Task to complete: Rewrite the lines from the one containing "You are a computer-use agent. The" through the end of the records, replacing "thumbnail" with "preview image" and keeping everything else the same.

Start of Dataset records

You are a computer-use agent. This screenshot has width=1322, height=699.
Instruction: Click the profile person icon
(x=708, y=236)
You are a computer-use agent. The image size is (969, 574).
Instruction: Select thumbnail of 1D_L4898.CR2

End of Dataset records

Exercise answer:
You are a computer-use agent. The image size is (969, 574).
Instruction: Select preview image of 1D_L4898.CR2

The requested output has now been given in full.